Abstract
Objectives
Transcriptional classifiers (Bailey, Moffitt and Collison) are key prognostic factors of pancreatic ductal adenocarcinoma (PDAC). Among these classifiers, the squamous, basal-like, and quasimesenchymal subtypes overlap and have inferior survival. Currently, only an invasive biopsy can determine these subtypes, possibly resulting in treatment delay. This study aimed to investigate the association between transcriptional subtypes and an externally validated preoperative CT-based radiomic prognostic score (Rad-score).
Methods
We retrospectively evaluated 122 patients who underwent resection for PDAC. All treatment decisions were determined at multidisciplinary tumor boards. Tumor Rad-score values from preoperative CT were dichotomized into high or llow categories. The primary endpoint was the correlation between the transcriptional subtypes and the Rad-score using multivariable linear regression, adjusting for clinical and histopathological variables (i.e., tumor size). Prediction of overall survival (OS) was secondary endpoint.
Results
The Bailey transcriptional classifier significantly associated with the Rad-score (coefficient = 0.31, 95% confidence interval [CI]: 0.13–0.44, p = 0.001). Squamous subtype was associated with high Rad-scores while non-squamous subtype was associated with low Rad-scores (adjusted p = 0.03). Squamous subtype and high Rad-score were both prognostic for OS at multivariable analysis with hazard ratios (HR) of 2.79 (95% CI: 1.12–6.92, p = 0.03) and 4.03 (95% CI: 1.42–11.39, p = 0.01), respectively.
Conclusions
In patients with resectable PDAC, an externally validated prognostic radiomic model derived from preoperative CT is associated with the Bailey transcriptional classifier. Higher Rad-scores were correlated with the squamous subtype, while lower Rad-scores were associated with the less lethal subtypes (immunogenic, ADEX, pancreatic progenitor).
Key Points
• The transcriptional subtypes of PDAC have been shown to have prognostic importance but they require invasive biopsy to be assessed.

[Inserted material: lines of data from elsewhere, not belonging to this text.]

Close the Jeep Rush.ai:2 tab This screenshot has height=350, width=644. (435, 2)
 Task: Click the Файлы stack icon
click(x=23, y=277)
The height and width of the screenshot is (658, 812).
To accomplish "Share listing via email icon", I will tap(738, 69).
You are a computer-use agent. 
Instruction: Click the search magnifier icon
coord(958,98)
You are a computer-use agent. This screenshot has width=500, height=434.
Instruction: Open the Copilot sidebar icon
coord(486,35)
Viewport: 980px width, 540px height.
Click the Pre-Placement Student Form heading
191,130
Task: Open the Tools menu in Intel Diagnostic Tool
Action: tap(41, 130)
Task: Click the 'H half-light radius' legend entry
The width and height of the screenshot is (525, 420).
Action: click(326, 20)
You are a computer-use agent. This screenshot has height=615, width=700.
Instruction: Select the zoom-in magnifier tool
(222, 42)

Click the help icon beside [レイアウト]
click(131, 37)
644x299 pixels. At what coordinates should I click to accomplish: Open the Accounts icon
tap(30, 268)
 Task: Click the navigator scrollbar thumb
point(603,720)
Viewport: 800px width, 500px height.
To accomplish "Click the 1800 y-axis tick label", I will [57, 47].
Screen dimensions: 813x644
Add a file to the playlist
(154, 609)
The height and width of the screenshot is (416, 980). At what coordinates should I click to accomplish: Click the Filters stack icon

• The Rad-score radiomic biomarker, which is obtained non-invasively from preoperative CT, correlates with the Bailey squamous transcriptional subtype and both are negative prognostic biomarkers.
• The Rad-score is a promising non-invasive imaging biomarker for personalizing neoadjuvant approaches in patients undergoing resection for PDAC, although additional validation studies are required.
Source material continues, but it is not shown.